On 15 December 2019, Entity A kept a large amount of cash in the bank so the senior management decided to invest in different financial instruments. It
planned to invest in 2 financial assets, i.e. FA1 and FA2.
On 1 January 2020, Entity A invested in FA1. Its face value is $5,000,000 and pays a fixed interest of 8.89% for the first two years, then 1.50% fixed interest
for the last two years. The fair value of FA1 is $5,228,430 and the transaction cost for purchasing FA1 is $48,285. The payment made to the issuer was
transferred by a local bank on the same day. It was planned to hold until maturity. The fair value option in measurement was not adopted. Interest was paid
in arrears annually. FA1 will be redeemed at a premium of 25% after 4 years. The effective interest rate for FA1 was 9.25%. The 12-month expected credit
loss and lifetime expected credit loss were initially estimated at $9,680 and $12,690 respectively.
On 15 March 2020, Entity A invested in FA2, i.e.42,000 units at $6.25 each.
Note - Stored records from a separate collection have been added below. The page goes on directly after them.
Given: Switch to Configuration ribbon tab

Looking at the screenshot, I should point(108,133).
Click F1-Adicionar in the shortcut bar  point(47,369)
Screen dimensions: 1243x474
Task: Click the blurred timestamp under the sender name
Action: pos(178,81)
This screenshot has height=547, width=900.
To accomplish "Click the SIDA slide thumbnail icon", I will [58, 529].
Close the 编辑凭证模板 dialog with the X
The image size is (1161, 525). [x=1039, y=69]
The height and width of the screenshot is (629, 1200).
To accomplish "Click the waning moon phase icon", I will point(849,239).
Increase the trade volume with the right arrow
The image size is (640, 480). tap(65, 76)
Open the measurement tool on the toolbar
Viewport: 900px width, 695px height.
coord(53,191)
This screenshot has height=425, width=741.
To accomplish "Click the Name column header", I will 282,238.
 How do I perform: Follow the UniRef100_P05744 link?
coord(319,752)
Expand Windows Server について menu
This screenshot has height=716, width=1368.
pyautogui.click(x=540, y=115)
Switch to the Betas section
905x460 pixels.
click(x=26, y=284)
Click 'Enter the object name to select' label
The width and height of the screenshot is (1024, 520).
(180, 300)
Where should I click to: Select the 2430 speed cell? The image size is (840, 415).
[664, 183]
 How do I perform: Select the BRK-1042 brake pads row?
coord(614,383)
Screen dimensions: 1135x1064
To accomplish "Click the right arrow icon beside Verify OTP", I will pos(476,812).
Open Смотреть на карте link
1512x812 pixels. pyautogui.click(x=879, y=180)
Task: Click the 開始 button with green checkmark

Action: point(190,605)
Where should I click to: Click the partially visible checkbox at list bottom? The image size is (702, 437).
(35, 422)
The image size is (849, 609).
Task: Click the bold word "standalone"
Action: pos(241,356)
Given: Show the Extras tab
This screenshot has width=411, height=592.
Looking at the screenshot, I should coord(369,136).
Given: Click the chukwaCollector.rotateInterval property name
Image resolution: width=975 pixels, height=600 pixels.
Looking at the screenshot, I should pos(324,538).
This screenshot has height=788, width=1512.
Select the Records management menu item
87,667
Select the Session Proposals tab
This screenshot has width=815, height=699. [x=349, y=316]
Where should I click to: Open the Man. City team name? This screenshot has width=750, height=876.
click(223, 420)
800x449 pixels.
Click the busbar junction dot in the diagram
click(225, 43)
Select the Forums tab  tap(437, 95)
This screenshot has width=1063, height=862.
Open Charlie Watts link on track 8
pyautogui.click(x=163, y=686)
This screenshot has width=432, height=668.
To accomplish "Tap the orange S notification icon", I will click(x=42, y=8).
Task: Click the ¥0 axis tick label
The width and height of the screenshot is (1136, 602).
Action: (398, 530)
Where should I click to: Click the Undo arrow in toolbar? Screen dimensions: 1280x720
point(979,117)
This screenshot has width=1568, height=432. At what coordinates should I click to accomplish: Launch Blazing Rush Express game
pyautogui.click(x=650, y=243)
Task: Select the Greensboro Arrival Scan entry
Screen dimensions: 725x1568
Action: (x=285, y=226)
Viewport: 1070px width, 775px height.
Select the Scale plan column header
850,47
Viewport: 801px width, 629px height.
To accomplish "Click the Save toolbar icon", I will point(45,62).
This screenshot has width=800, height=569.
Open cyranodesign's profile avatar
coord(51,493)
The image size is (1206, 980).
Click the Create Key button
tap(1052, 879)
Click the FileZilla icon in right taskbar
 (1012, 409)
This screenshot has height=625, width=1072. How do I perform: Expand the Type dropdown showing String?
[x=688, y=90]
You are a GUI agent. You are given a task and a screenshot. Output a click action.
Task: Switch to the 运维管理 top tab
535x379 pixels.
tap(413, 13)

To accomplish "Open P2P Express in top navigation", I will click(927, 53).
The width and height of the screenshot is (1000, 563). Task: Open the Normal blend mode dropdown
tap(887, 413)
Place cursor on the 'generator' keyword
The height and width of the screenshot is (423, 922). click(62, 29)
It intended to sell FA2 in the short term which was held for trading purposes.
The issue cost on the purchase amounted to $1,250.
On 31 December 2020, FA2 were worth $7.88 each. There was no significant change in credit risk. The 12-month expected credit loss and lifetime expected
credit loss were estimated at $8,860 and $10,200 respectively.
On 15 October 2021, FA2 were worth $7.34 each. A quarter of the FA2 was sold at $82,500. The senior management decided to hold the remaining FA2 not
for the short term and accepted the irrevocable election.
In late December 2021, the financial news of a local newspaper disclosed that the issuer of FA1 suffered financial difficulties. On 31 December 2021, after
communicating with the issuer, it was estimated that Entity A would only receive expected contractual cash flows of 60% fixed interests and 80% redemption
value of FA1 in the future. FA1 has become credit-impaired.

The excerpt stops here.